- Map of the Anatolian Beyliks including the Hamidids
- Status: Sovereign State
- Government: Beylik
- • c. 1301–1324: Felek al-Din Dündar (first)
- • c. 1374–1391: Kamal al-Din Husayn (last)
- Historical era: Middle Ages
- • Established: c. 1301
- • Disestablished: 1391
| Preceded by | Succeeded by |
| / Sultanate of Rum | Sanjak of Hamid / |
- Today part of: Turkey

= Hamidids =

Anatolian beylik

The Hamidids (Modern Turkish: Hamidoğulları or Hamidoğulları Beyliği) was one of the Turkish beyliks in Anatolia during the 14th century. It emerged as a consequence of the decline of the Sultanate of Rum and ruled in the regions around Eğirdir and Isparta in southwestern Anatolia.

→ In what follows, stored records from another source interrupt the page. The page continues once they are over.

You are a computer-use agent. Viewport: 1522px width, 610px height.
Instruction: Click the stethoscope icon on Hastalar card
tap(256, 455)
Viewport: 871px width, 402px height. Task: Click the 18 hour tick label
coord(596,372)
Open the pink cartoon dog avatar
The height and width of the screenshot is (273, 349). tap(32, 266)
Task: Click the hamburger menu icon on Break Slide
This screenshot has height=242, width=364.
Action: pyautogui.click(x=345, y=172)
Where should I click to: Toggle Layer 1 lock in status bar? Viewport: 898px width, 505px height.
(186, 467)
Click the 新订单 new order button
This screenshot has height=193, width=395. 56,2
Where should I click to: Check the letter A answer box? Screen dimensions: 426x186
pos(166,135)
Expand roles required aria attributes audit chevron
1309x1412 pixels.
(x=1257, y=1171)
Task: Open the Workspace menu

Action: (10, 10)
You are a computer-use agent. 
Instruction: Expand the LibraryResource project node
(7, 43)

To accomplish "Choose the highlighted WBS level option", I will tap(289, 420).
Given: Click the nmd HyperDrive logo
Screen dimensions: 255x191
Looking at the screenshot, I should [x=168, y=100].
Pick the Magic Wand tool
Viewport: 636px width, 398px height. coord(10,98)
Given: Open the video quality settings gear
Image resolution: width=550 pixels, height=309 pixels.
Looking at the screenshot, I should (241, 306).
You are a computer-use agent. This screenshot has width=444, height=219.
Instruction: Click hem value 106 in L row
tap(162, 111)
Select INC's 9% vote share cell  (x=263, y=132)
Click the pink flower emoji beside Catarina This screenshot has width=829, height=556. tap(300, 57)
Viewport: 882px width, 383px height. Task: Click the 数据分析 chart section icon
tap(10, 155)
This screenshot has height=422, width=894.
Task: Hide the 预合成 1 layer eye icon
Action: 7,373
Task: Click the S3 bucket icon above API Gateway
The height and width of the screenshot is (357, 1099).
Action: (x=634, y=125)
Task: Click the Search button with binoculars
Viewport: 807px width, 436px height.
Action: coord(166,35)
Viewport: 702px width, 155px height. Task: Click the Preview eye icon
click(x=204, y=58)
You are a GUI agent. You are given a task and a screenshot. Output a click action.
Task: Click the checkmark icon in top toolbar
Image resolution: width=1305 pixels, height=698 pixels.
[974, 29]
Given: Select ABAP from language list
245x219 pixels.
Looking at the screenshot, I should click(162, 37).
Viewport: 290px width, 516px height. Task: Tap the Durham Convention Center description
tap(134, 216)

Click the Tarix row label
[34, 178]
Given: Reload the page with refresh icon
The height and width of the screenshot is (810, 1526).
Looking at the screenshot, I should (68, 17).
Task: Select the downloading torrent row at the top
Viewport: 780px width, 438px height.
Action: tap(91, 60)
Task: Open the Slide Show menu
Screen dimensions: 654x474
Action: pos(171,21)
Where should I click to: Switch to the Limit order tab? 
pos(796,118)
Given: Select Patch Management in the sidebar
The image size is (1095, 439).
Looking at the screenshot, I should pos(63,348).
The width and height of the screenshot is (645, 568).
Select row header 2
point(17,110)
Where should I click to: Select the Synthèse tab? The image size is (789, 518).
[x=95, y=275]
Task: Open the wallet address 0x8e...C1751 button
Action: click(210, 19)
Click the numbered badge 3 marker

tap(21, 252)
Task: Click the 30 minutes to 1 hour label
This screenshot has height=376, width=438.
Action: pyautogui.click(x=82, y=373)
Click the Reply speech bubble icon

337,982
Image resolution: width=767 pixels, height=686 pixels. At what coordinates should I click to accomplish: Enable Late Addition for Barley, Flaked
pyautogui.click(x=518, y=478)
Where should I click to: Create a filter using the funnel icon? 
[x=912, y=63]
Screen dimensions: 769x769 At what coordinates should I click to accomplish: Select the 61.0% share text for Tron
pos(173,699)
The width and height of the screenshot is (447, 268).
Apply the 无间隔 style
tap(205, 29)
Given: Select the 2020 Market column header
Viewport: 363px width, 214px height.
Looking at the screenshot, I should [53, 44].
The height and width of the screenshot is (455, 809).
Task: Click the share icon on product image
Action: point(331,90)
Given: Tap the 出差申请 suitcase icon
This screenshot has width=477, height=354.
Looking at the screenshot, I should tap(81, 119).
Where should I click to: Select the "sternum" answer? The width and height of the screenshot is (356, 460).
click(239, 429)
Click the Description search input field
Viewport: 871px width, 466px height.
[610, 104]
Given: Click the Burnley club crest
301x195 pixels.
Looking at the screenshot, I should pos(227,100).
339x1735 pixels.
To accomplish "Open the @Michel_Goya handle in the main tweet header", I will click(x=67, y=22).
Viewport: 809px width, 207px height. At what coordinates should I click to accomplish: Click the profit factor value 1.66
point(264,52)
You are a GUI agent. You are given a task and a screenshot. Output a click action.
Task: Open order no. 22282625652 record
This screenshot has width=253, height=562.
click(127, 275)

The Beylik was founded by Dündar Bey (also called Felek al-Din Bey), whose father Ilyas and grandfather Hamid had been frontier rulers under the Seljuks. Felek al- Din's brother Yunus Bey founded the Beylik of Teke centered in Antalya and Korkuteli, neighboring the Hamidid dynasty to the south. During the reign of Ottoman Sultan Murad I, the rulers of Hamit were persuaded to sell Akşehir and Beyşehir.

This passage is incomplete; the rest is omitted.